In this study we used diet optimization techniques to identify dietary changes that simultaneously increase protein intake in older adults and reduce their diet’s GHGE. We used dietary data on 1,354 community-dwelling older adults (56-101 y) from the Longitudinal Aging Study Amsterdam cohort to calculate the average intake of 254 food items (e.g. chicken breast) and 25 food groups (e.g. poultry). Starting from this average diet, we modelled several diets by applying nutritional, environmental, and acceptability conditions such as ‘the modelled diet’s GHGE needs to be 50% lower than that of the average diet’. Then we calculated the differences in intakes between the modelled diets and the average diet to determine what and how much change in food intake is needed.

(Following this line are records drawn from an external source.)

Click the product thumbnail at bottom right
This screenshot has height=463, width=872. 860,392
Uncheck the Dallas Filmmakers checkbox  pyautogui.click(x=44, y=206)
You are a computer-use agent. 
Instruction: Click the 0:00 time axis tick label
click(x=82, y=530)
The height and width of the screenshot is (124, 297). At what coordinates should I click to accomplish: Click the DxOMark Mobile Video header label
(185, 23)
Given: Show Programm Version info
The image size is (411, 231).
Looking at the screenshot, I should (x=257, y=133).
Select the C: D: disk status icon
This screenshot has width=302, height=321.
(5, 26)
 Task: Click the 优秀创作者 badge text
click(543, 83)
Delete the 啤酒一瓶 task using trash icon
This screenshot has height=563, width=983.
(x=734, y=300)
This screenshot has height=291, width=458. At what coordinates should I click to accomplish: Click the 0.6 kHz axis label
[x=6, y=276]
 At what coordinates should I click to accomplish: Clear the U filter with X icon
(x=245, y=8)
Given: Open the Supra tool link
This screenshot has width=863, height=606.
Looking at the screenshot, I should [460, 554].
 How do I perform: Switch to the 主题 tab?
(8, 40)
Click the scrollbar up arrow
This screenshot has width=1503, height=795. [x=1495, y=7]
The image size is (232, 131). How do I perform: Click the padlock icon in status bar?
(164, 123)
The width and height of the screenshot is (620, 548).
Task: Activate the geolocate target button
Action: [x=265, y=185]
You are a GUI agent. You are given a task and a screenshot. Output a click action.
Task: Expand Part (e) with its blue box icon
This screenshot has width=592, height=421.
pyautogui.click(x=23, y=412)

We found that achieving a high-protein diet without considering GHGE resulted in a 5-12% increase in GHGE in men and 9-14% increase in women. To achieve a high-protein diet with a moderate GHGE reduction, meat intake needed to be reduced to the amount recommended by the national food-based dietary guidelines for men but no change in total meat intake was needed for women. Further, a replacement of beef/lamb and processed meat with poultry and pork was needed, as well as increases in whole grains, nuts, and meat/dairy alternatives and decreases in discretionary food products like sweets for both men and women.
In conclusion, meeting the protein requirement of the growing older population with reduced GHGE requires a change in meat type (and quantity for men), an increase in consumption of a variety of plant-proteins, and a reduction in consumption of discretionary food products.